When American teens sneak a drink, chances are they're downing a shot of hard liquor.
Beer and malt beverages come in a distant second and third, and wine barely registers on the radar, according to a study from the Boston University School of Public Health.
And this is scary news: Teens who prefer liquor are much more likely to indulge in high-risk behavior, like binge drinking, drinking and driving, smoking tobacco or marijuana and having multiple sexual partners, the researchers also found in the study that followed 7,723 teenagers ages 12 to 18 in eight states.
- Boys are more likely than girls to prefer liquor and beer.
- Teens "graduate" to liquor from beer and malt beverages, such as Smirnoff Ice, Bacardi Silver or Hard Lemonade, and wine coolers as they get older.
- African-American and Hispanic teens prefer malt beverages to beer but not to liquor.
Study leader Dr. Michael Siegel blames it on television. "The number of liquor advertisements on TV has increased dramatically," he told Health Behavior News Service. "So it's not surprising that liquor has become very popular among underage drinkers and surpasses beer as the alcoholic beverage of choice."
Siegel said he does not believe that the type of alcohol teens consume affects their health directly. However, indirectly, the drinking patterns associated with the different types if liquor do have a strong influence.
"The study results suggest that youth might initiate drinking with sweeter, more-flavored alcoholic beverages like malt beverages and wine coolers, and that they progress toward harder alcoholic drinks, like beer and hard liquor--and the high-risk behavior," he explained to Health Behavior News Service.

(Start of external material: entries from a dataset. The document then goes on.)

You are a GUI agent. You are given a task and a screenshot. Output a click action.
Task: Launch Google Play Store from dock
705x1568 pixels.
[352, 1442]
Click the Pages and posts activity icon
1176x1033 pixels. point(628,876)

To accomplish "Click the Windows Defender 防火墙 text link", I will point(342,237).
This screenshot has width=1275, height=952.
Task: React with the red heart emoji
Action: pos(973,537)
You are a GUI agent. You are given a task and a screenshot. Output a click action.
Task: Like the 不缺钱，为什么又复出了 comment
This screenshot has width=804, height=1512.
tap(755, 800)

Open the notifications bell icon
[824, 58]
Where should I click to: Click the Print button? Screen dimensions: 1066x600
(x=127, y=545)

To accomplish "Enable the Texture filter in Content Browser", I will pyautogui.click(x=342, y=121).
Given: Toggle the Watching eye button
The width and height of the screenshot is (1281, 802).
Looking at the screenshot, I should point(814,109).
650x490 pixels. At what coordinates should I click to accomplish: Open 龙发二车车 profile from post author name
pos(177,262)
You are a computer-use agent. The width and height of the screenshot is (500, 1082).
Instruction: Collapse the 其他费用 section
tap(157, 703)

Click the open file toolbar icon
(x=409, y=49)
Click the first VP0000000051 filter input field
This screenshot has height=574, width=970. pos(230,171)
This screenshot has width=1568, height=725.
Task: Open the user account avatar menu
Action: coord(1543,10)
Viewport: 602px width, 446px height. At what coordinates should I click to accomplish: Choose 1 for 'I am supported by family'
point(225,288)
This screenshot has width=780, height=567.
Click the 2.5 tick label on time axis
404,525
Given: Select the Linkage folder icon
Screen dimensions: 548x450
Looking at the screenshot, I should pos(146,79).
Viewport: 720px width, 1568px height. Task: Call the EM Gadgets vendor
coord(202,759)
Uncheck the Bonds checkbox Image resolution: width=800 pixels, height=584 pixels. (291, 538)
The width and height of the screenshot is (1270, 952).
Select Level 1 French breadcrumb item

A solution could lie in the way alcohol is marketed to teens. Wine, for instance, is not advertised heavily in teen-oriented media and does not appear to be part of their partying and drinking scene, a factor that might contribute to its lack of popularity. Siegel said that restricting advertising for malt beverages and wine coolers in youth-oriented media could have a dramatic effect on overall youth drinking.
The study findings were published in the American Journal of Preventive Medicine.